Nurses are big fans of mobile-reference apps, too, says Grace White, director of nursing for Mental Health Mental Retardation of Tarrant County, an 11-site community mental health provider in the Fort Worth, Texas, area.
“For the doctors and the advance-practice nurses and psychiatric nurse practitioners, Epocrates is the No. 1 thing that everybody uses,” White says. She cited Epocrates as her top-rated app. Trust is a big issue with clinicians, she says.
“If someone just invents a new app, you don't know if you can trust it,” White says Because of its longevity, Epocrates has that going for it, too, she says.
Her No. 2 pick was the Infection Control Pocket Guide, an iPhone/iPad app that references Centers for Disease Control and Prevention guidelines. White's No. 3 choice was a drug reference guide called, simply, Psych drugs, specifically for psychiatric medication.
Nurses, some of whom are prescribers, work with patients using both of these drug guides to ensure those patients on multiple medications won't have drug-drug reactions. They also use the guides for counseling patients as to drug side effects, she says.

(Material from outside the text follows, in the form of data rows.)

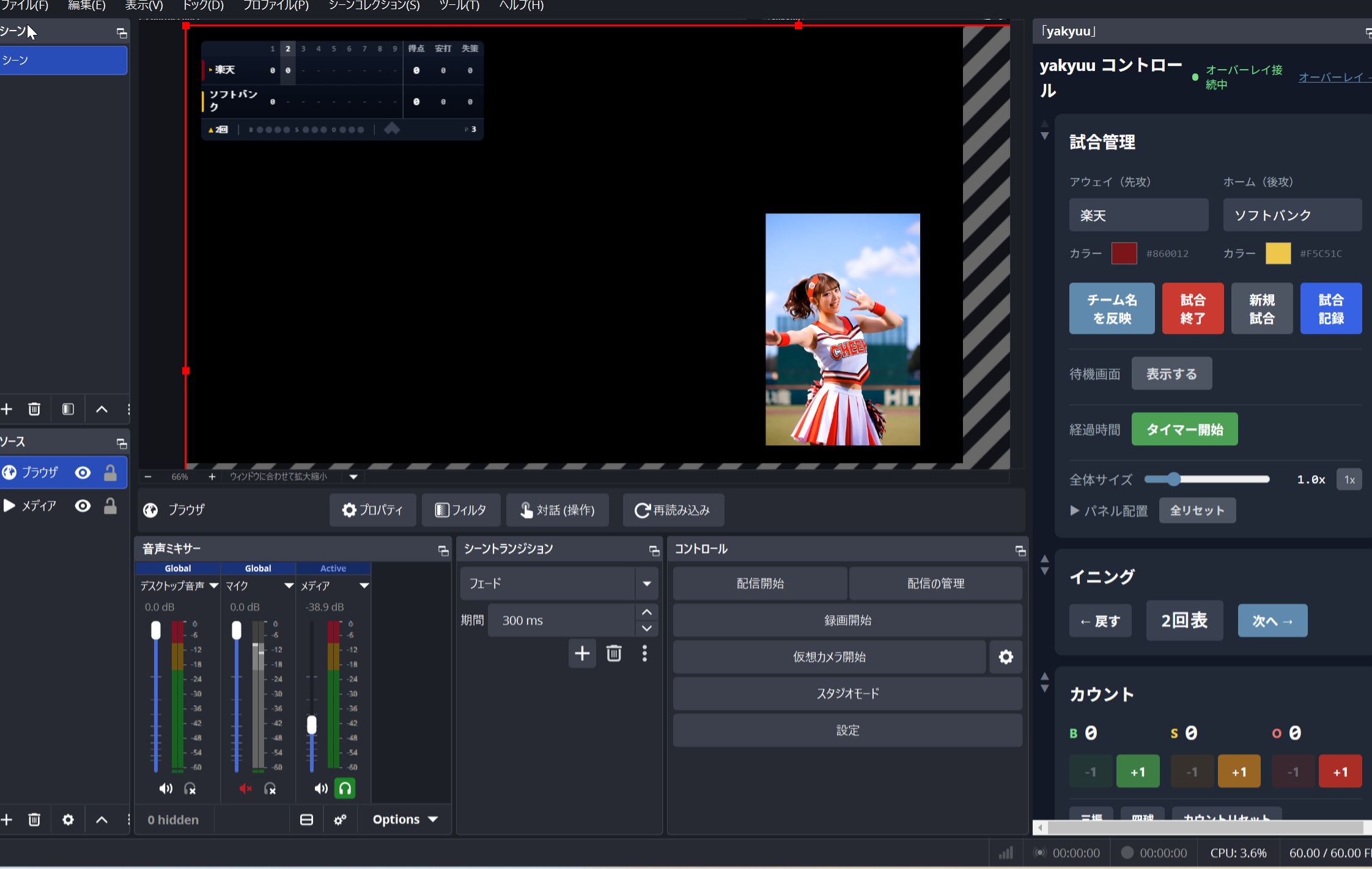The image size is (1372, 869).
Task: Click the ソフトバンク home team name field
Action: [1292, 215]
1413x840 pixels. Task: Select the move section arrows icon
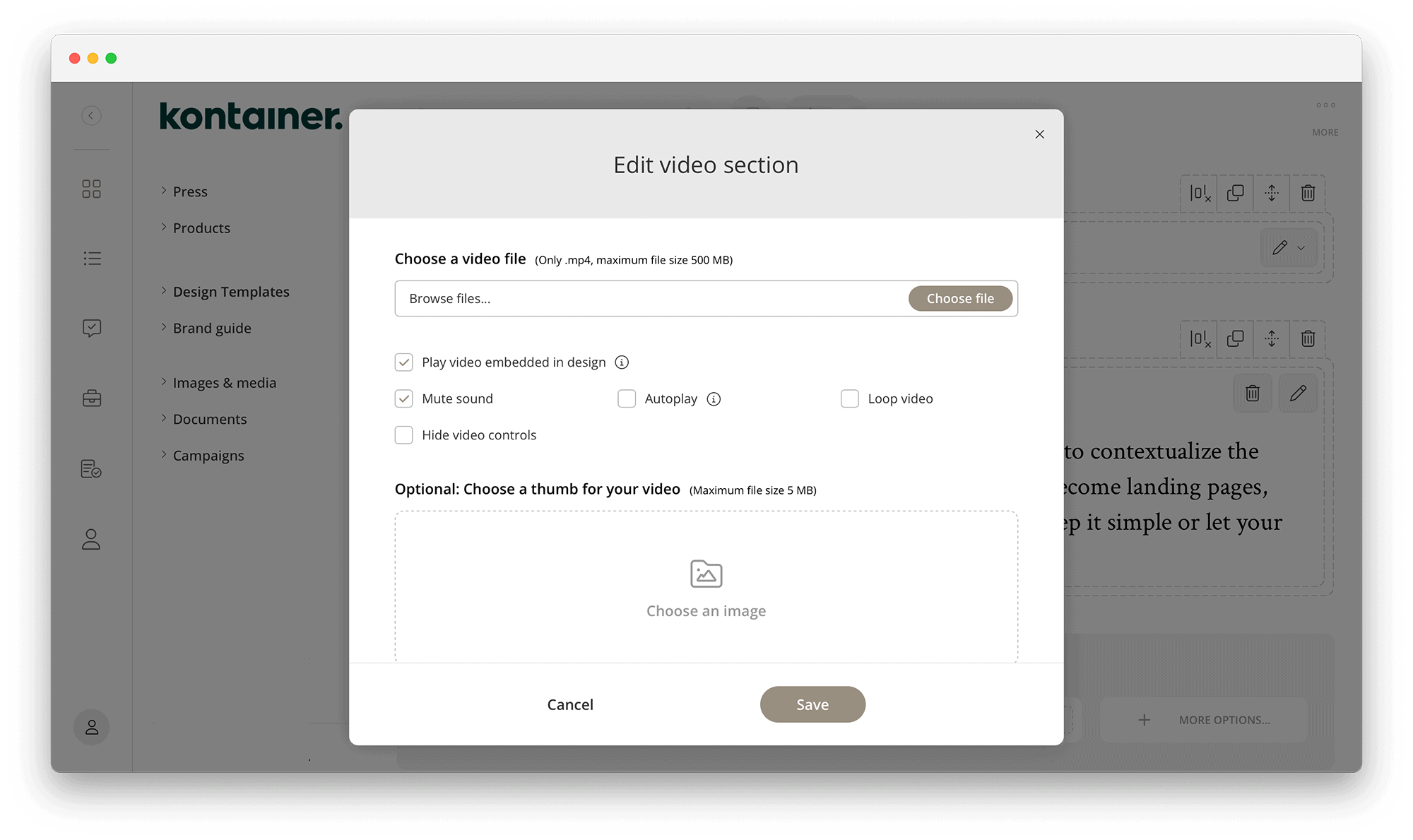tap(1271, 193)
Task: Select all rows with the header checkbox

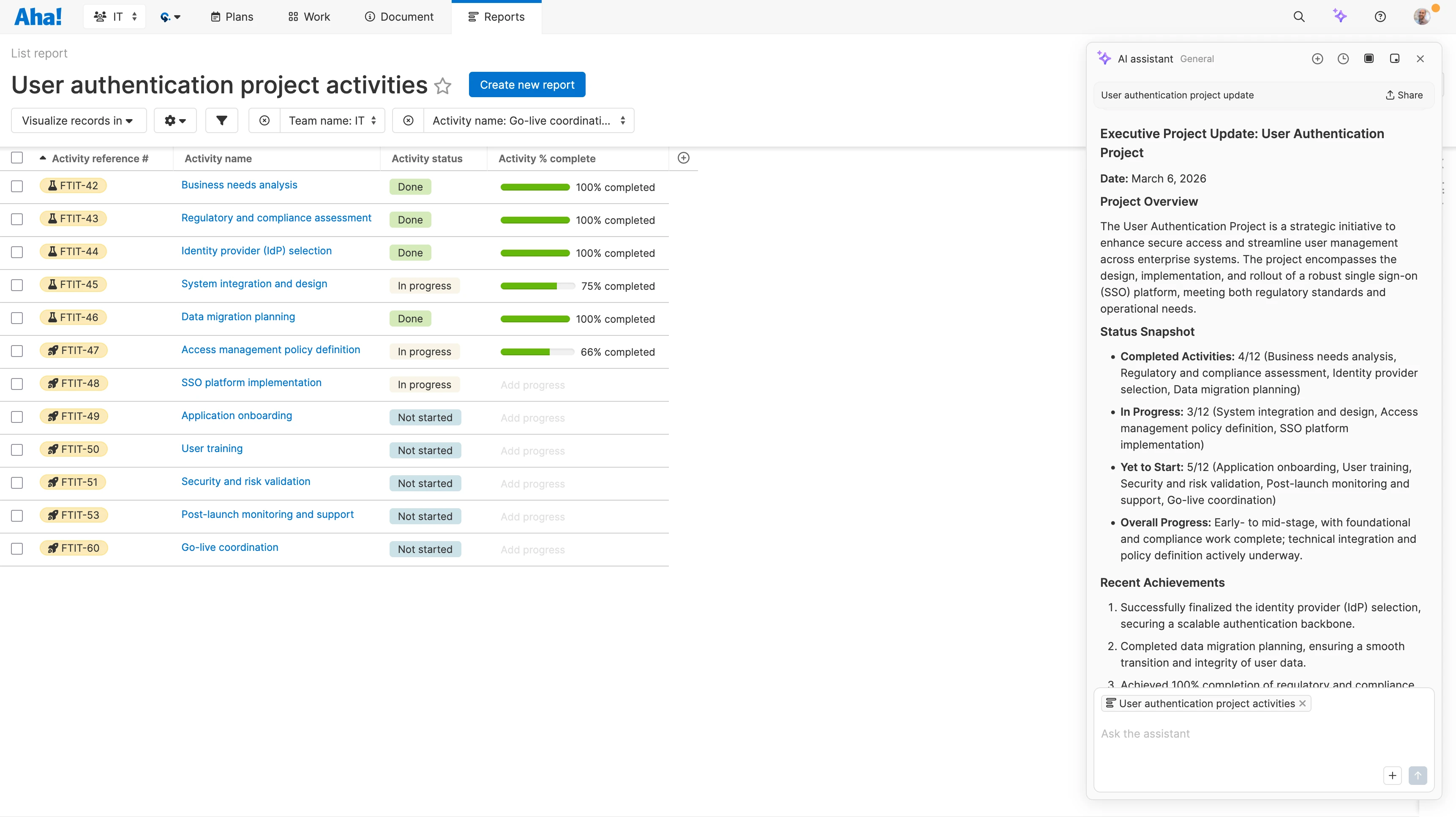Action: point(17,158)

Dr. Daniel Vance practices at an 11-physician, three-nurse-practitioner primary-care group in Cleveland, Tenn., owned by 220-bed Skyridge Medical Center, part of Community Health Systems. Vance says he uses his No. 1 pick, UpToDate, on his iPhone or iPad “for just about everything as a source of medical information. I've been using it since it was on floppy disk.”

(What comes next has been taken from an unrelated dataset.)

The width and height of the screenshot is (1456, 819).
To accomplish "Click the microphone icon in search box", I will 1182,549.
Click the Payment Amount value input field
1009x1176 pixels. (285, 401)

UpToDate was founded in 1992, before the dot-com boom, in the basement of the home of Dr. Burton Rose, a nephrologist and textbook author, after he pitched the idea of creating a PC-based medical specialty reference guide and was turned down by his publisher, according to a history on the UpToDate website. Today, it provides reference materials for 20 medical specialties and claims more than 600,000 customers in 150 countries.
Last week, the Chicago-based Healthcare Information and Management Systems Society released a report on its second annual survey on mobile technology, collected via the Web and telephone interviews with 180 healthcare IT leaders, predominantly from large hospitals.
Less than a quarter (22%) of the HIMSS-surveyed IT leaders indicated all of the data captured on mobile devices used by their organizations was integrated into their organizations' EHR systems. But another 22% said only a quarter of mobile data was captured on their EHRs, while 21% reported none of it was. When asked about their clinicians' concerns about mobile IT uses, privacy and security topped the list, well ahead of technical issues such as speed, support and device durability.
Consumers, meanwhile, are arming themselves with mobile devices at a breathtaking clip.
Sometime in 2012, an “inflection point” will have been reached in which shipments of smartphones outstrip those of PCs and notebook computers combined, according to estimates by Morgan Stanley researchers Katy Huberty and Ehud Gelblum. By the end of next year, they predict, shipments of smartphones will exceed PCs and notebooks by roughly a third.
But when it comes to functionality in mobile health IT, consultant Dr. Harry Greenspun, says, “What we've done is scratched the surface.” Greenspun is the lead author of a recently released report, mHealth in an mWorld: How Mobile Technology is Transforming Health Care, which says the number of mobile-device users who downloaded at least one medical or public healthcare support app will double between 2011 and 2012.